We also think that there is greater scope for creative and thorough teaching through a more theme-based approach to the curriculum, especially if this allows children to become more deeply involved in what they are taught. The 2-hour Main Lesson on a topic lasting several weeks has become one of the most successful and distinguishing features of Steiner teaching, for it allows teachers to cover the curriculum intensively and economically, and for pupils to develop their skills and capacity to focus on a task. Furthermore we are delighted with the recognition of the importance of play, although the fact that play is also joyful and not only utilitarian has been omitted. The proposal to strengthen the SEAL framework across the curriculum is both timely and vital.
“We have some reservations, however, about some of Sir Jim’s other recommendations. While we understand the thinking behind his proposal that summer-born children should start school in the September term after their fourth birthday, if their parents wish it, we note the research evidence that indicates there is considerable variation in the age at which children are developmentally and neurologically ready to read and write. Boys are often later than girls in developing fine motor and language skills and the ability to sit still. Children born prematurely, or children who are born during the summer months can be 9-12 months younger than their peers in terms of neurological development.

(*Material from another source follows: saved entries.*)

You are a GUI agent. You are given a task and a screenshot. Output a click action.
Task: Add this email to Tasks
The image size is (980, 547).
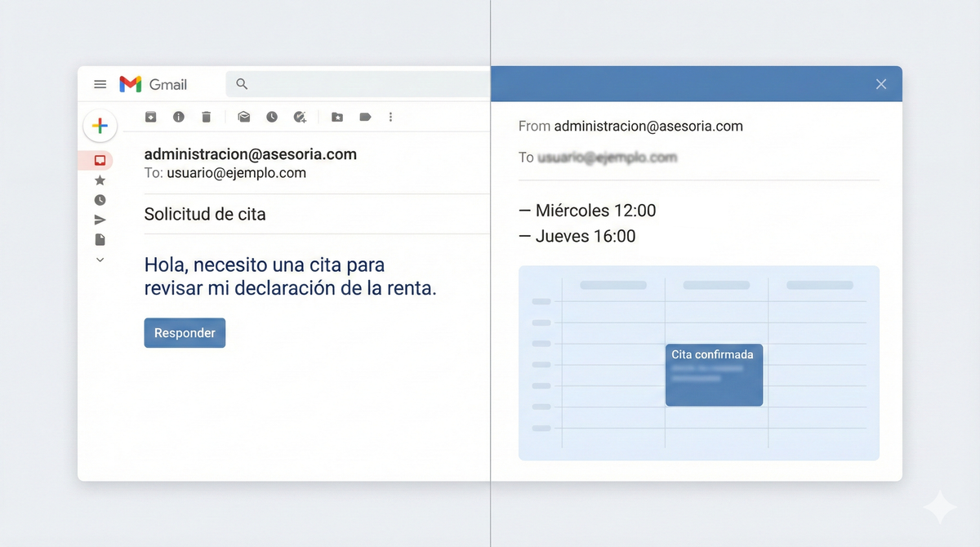coord(300,117)
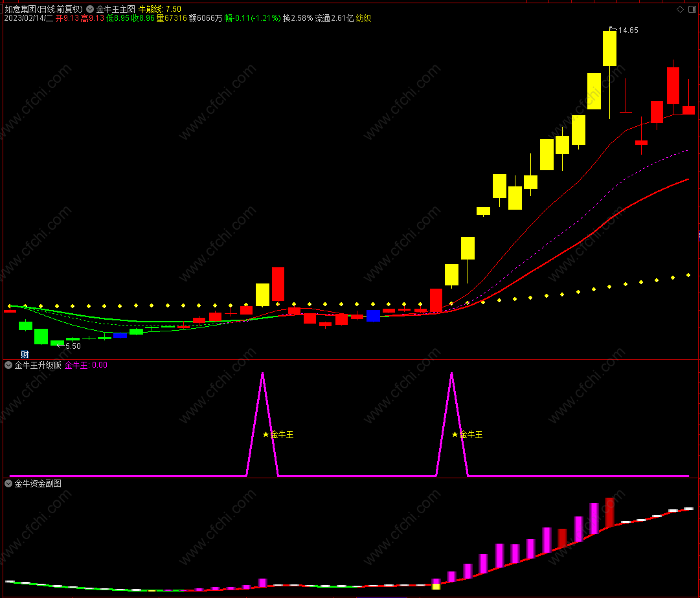Open the 金牛资金副图 indicator dropdown arrow

8,483
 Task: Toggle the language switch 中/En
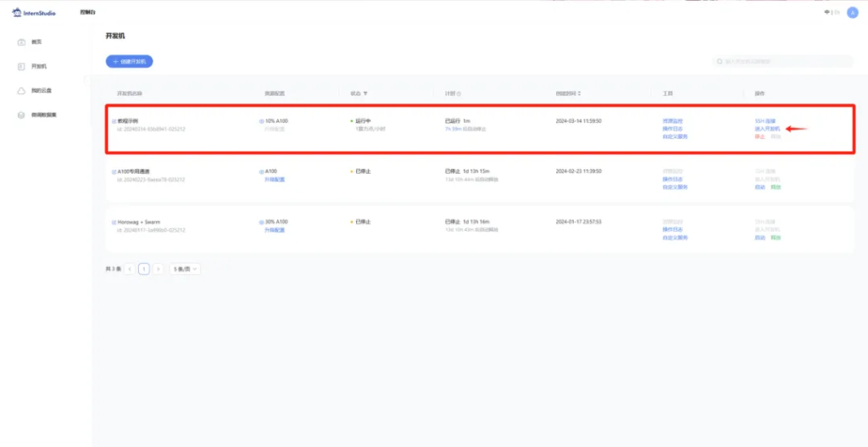coord(832,12)
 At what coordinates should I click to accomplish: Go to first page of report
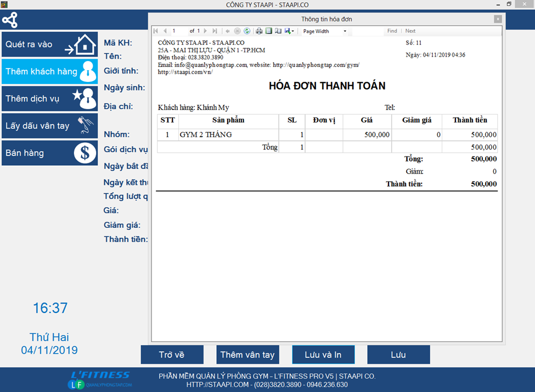pos(156,31)
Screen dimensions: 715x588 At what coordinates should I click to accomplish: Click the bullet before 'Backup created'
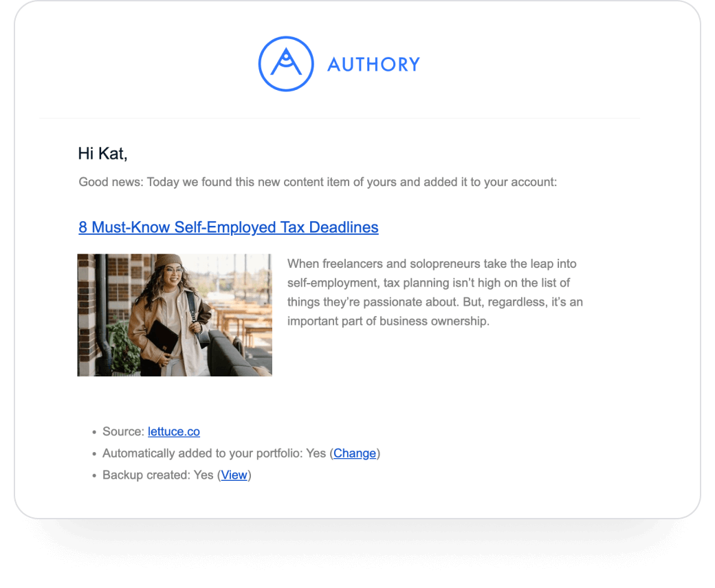(94, 476)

Steiner schools work with a model of child development which considers the period from birth to six years old as being of critical importance in establishing the learning attitudes that children will take with them throughout their lives. Only when a child is physically, mentally, socially and linguistically ready should he or she be considered properly ready for formal education. In many cases, children are not ready before their seventh year.

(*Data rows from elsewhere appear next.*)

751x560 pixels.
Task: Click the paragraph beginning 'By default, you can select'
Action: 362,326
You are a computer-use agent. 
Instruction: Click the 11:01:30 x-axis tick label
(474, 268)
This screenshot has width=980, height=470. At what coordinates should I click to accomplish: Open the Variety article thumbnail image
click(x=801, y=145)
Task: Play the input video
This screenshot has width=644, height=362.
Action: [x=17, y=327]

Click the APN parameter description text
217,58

“To give just one example to bear this out, a recent research study in Northern Ireland (where children start school at 4 years old) quoted by Sally Goddard Blythe of the Institute for Neuro-Physiological Psychiatry (INPP) of 339 children of 5-6 years old showed that 48% of them had immature physical skills. In a study of 400 8-9 year olds, 35% of them still showed signs of physical immaturity. Northern Ireland has the lowest compulsory school starting age in Europe (4 years old). In most of Europe, with the exception of Malta, the Netherlands, Scotland and England, the starting age is at 6 years old or 7 years old. This includes Denmark, Finland, France, Germany, Norway and Sweden, in fact those countries with the most successful economies.
“We believe that it is quite possible for teachers to identify when children are physically ready for formal learning – balance, posture and motor skills provide indications of maturity in the central nervous system of the developing child and can be assessed at key stages in development. Steiner school teachers are trained in these techniques and use them to assess when children are ready to leave Kindergarten and move into Class 1.
“Children who are delayed in their physical development need more time involved in general physical activities before being ready to integrate fine motor and visual integration tasks. The consequences of not giving children the time to play and become ready for formal learning can be disastrous for their future ability to make the most of their education. Scotland and Wales have examined the evidence and both countries are moving towards the Nordic model of a later start to formal education. In Wales, the starting age is now 7 years old.”
The question to Ed Balls and Sir Jim Rose must be: what do you know about early childhood that most of Europe, including Scotland and Wales, don’t?
“The other huge issue, which is not addressed by Sir Jim, because it was excluded from his brief, is the whole question of the national curriculum SATs tests for 11-year olds. Are teachers going to have the time to give to Sir Jim’s ambitions for improving, for example, children’s speaking and listening skills, when they expect to devote hours to coaching children for the tests? The use of the tests for the publication of national performance tables means that schools are judged on the results and it is unrealistic to think that schools will not continue to give a very high priority to preparing their pupils for them.”